Transesterification of crude soybean oil with methanol in continuous reactors

Deog-Keun Kim, Jin-Suk Lee, Soon-Chul Park, Ji-Yeon Park, and Joon-Pyo Lee. Bioenergy Center, KIER, 71-2, Jang-dong, Yuseong-gu, Daejeon, 305-343, South Korea

Free fatty acids contained in crude soybean oil (CSBO) may deactivate the alkaline catalyst which is widely used for biodiesel production. To tans-esterify CSBO efficiently, the free fatty acids should be esterified by a solid acid catalyst before transesterification to get higher yield and to reduce subsequent process loads. To get high biodiesel productivity, continuous production process is adopted in most commercial plants.
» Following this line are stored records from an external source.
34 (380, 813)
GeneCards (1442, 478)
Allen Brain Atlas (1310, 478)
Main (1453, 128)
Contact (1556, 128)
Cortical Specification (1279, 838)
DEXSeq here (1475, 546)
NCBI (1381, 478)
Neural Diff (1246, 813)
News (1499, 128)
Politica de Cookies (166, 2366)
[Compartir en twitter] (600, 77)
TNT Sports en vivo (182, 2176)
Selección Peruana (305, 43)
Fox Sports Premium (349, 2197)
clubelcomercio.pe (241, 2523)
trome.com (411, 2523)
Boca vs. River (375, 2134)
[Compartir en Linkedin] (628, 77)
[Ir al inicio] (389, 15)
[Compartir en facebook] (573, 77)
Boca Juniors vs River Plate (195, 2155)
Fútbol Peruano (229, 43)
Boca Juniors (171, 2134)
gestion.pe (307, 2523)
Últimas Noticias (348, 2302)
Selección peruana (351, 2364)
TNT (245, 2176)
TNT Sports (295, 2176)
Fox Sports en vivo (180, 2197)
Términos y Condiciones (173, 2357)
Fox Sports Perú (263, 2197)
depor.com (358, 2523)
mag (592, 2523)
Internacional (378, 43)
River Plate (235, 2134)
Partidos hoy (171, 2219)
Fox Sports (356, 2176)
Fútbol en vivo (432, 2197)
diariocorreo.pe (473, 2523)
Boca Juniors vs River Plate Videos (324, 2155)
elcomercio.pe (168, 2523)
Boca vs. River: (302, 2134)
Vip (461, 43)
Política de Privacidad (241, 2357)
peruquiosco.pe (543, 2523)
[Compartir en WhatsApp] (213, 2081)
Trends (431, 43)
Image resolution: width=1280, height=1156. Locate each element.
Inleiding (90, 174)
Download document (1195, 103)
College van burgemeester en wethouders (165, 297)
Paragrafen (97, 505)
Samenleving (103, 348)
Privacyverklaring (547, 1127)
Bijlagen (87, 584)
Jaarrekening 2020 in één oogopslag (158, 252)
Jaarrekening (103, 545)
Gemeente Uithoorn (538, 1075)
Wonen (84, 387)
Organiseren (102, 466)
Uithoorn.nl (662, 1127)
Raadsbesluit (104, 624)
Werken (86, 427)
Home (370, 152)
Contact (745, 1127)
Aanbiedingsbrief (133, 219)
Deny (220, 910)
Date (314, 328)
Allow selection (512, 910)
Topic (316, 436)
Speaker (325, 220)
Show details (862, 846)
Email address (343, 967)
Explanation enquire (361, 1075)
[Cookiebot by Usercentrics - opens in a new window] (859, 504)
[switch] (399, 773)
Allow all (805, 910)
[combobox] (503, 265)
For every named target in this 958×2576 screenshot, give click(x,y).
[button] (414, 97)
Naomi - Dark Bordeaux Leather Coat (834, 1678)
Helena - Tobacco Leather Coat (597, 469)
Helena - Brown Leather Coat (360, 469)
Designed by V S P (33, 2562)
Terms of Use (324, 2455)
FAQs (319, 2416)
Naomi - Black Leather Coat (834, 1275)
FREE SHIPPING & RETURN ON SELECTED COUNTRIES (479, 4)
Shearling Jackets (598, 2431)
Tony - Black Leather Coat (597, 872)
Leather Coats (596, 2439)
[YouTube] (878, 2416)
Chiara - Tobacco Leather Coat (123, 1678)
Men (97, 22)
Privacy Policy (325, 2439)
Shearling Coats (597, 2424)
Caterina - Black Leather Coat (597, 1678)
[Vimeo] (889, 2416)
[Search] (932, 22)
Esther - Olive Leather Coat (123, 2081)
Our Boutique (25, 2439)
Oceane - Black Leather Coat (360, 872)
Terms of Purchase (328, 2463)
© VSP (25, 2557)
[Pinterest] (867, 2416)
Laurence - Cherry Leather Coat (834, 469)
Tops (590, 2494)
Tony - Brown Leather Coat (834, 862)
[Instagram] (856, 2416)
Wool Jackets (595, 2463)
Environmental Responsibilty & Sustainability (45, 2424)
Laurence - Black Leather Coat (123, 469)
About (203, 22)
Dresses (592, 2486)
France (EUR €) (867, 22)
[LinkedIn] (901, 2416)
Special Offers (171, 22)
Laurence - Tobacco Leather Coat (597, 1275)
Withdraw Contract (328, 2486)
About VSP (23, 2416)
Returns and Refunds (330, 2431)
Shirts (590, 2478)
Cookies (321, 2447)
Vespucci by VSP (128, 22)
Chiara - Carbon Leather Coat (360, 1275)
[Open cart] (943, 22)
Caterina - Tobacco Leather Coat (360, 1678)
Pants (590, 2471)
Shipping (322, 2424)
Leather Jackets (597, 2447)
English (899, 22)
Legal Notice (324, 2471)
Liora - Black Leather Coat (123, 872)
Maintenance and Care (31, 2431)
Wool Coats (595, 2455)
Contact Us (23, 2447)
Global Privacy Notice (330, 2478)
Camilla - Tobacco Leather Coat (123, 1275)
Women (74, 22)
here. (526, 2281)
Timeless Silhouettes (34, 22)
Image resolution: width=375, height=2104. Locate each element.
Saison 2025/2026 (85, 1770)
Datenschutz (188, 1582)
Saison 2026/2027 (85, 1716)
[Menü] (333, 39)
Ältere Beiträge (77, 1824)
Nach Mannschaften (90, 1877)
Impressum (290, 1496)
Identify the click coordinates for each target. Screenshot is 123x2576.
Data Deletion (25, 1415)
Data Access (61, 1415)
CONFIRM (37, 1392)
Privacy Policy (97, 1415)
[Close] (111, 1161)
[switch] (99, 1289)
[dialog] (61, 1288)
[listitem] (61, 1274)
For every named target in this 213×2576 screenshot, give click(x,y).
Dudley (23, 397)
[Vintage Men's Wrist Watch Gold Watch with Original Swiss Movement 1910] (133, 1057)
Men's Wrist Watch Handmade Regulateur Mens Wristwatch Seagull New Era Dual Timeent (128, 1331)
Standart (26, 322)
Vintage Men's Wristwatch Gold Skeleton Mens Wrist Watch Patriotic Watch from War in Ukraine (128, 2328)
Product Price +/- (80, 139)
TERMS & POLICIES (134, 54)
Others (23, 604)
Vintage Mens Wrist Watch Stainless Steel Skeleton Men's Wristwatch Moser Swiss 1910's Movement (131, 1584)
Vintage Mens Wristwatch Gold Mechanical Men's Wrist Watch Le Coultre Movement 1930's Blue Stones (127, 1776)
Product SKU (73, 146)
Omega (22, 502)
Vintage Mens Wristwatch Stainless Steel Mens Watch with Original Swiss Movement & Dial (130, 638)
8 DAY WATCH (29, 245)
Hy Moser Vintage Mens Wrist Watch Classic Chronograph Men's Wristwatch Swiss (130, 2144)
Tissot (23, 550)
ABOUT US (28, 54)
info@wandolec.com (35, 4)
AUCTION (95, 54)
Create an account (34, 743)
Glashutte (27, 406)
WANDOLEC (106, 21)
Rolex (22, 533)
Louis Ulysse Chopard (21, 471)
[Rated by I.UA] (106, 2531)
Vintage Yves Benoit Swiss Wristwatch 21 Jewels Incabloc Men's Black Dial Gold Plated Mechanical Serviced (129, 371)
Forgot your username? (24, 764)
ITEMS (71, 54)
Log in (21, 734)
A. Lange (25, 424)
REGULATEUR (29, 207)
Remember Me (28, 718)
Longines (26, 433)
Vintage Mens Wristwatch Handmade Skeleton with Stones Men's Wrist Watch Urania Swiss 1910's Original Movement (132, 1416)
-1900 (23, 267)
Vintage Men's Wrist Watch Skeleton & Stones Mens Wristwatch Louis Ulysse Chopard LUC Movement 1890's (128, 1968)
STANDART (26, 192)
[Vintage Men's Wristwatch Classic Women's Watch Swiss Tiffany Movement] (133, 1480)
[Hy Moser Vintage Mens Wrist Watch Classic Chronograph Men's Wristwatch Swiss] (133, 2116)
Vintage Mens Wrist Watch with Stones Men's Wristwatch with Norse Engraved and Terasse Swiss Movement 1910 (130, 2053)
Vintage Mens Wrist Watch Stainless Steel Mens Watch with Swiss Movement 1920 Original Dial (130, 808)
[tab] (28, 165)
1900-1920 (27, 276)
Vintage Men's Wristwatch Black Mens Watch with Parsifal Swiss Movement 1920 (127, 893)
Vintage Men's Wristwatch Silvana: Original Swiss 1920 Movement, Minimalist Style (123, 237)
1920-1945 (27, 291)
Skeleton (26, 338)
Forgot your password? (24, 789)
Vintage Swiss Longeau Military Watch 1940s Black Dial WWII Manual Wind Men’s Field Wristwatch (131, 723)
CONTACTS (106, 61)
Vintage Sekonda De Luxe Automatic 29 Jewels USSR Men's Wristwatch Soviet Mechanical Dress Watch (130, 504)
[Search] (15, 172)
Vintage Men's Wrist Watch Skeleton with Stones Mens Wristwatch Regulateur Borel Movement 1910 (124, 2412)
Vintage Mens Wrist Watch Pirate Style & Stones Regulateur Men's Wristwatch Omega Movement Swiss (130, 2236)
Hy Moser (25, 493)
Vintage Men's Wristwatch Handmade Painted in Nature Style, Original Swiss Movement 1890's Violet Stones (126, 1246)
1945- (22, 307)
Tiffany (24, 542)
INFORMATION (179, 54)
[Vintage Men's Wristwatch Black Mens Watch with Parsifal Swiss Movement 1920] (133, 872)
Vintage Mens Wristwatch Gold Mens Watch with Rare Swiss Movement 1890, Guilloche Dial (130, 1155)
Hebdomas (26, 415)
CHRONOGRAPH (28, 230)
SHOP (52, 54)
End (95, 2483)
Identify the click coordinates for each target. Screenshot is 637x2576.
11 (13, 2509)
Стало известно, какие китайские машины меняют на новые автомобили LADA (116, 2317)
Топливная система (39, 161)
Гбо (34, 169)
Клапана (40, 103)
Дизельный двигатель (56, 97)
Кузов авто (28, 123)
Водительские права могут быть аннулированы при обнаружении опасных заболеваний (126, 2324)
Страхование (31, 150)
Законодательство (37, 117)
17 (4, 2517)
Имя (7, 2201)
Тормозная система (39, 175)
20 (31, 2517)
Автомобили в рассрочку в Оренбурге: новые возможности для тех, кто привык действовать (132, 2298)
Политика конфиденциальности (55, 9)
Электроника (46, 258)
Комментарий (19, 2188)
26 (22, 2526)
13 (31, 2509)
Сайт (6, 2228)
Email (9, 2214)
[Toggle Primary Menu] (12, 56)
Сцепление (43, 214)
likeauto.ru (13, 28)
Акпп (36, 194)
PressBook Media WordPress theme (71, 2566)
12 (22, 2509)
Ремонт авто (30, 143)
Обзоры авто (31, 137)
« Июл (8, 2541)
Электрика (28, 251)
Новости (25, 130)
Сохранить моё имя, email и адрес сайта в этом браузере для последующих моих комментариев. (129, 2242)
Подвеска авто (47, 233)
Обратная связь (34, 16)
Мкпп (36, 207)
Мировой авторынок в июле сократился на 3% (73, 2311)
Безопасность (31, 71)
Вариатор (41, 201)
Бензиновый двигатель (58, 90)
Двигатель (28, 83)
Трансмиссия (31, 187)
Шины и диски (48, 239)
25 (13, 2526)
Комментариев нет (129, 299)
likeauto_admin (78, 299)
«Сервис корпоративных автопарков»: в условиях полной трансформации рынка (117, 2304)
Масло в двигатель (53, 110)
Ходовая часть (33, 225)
Tubular reactor [i.e., plug flow reactor (PFR)] is preferred to continuous stirred tank reactor (CSTR) because PFR is relatively easy to maintain, and it produces the highest conversion per volume of any of the flow reactors. The feed oil and methanol are immiscible with each other. Intense agitation is required initially to start transesterification reaction. In case of PFR, it is necessary to use pre-mixer because there is no mixing means. We have installed three in-line (static) mixers at the entrance point and every 10 M locations of totally 30 M length of PFR. The CSBO was pre-esterified successfully in a reactor packed with Amberlyst 15, which was used as a solid acid catalyst, from initial acid value of 1.6 to final acid value of 0.5-0.6. The performance data of the PFR will be presented under various operating conditions such as temperature, reaction time (total flow rate), number of static mixer, reactants flow direction (gravity vs. anti-gravity), etc. The performance of the PFR with different molar ratio of CSBO/methanol and catalyst concentrations will also be compared with those of batch and CSTR reactor.